Cross-cutting Experiments: Some techniques cut across all 3 lenses.
Alpha prototypes are an in-progress product, but not production-ready. We can learn a lot by giving some users access to a demo environment where they can interact with realistic data and functionality.
Beta prototypes are production software, but limited to a subset of users or provided as a parallel option alongside an existing product. The "beta" label also communicates a lack of full commitment - i.e. this product won't have full support expectations, may change in major ways, or may be discontinued altogether.
Version 1.0 is the first release of a production system - or at least the first post-beta release where we are confident the product won't have major "breaking" changes (i.e. removing or drastically changing core functionality). This isn't a true "experiment" but rather defined here to differentiate from alpha/beta/MVP versions. The "1.0" designation is a recognition that the launched product is still a source of learning and expected to improve or expand over time.
3. Can we craft an effective experiment?
Any experiment helps us learn something specific and intentional about a major area of risk. To do so well, you should:
Determine the level of importance and resource for this product/feature.
Set a clear purpose for the experiment including a risk or unknown that is important to success. Tie it to a decision not yet made.
Set up a clear hypothesis before the experiment, including an upfront definition of validation, and communicate that with stakeholders.
Make decisions based on the results.
If we have clarity on the above points, then we're going to get value from the experiment.
What should we avoid?
Some of the antipatterns that violate the above 3 questions are common in government (and no doubt non-government) technology. Many involve a bias toward pre-determined direction. We get attached to an idea and a vision of something great and helpful. We are not truly looking for information that invalidates that direction. It's a common human tendency, a.k.a. confirmation bias. You get excited about a new car you'd like to buy, and shrug off articles that complain about reliability issues.
False economy: Why invest time in research and PoCs if you can just get on with building the darn thing? Classic IT project management involves some upfront planning so you can write code right the first time, avoiding rework or changes in direction. If we're honest about what we don't truly know, then we see the business case for resolving those unknowns. If we haven't independently validated that users want the thing, and are about to invest $1 million in building said thing, then let's invest $50k to make sure we're going in the right direction.

--------------------------------

Rewrite the stretch of the passage on product experiments from "3. Can we craft" through "on the results.", putting "prediction" wherever "hypothesis" appears.

● **Interface element records**:
--------------------------------

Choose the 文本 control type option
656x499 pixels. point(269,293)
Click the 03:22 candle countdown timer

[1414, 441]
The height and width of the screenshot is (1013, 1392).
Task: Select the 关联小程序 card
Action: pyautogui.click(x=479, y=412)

--------------------------------

● **Result of this exercise**:
3. Can we craft an effective experiment?
Any experiment helps us learn something specific and intentional about a major area of risk. To do so well, you should:
Determine the level of importance and resource for this product/feature.
Set a clear purpose for the experiment including a risk or unknown that is important to success. Tie it to a decision not yet made.
Set up a clear prediction before the experiment, including an upfront definition of validation, and communicate that with stakeholders.
Make decisions based on the results.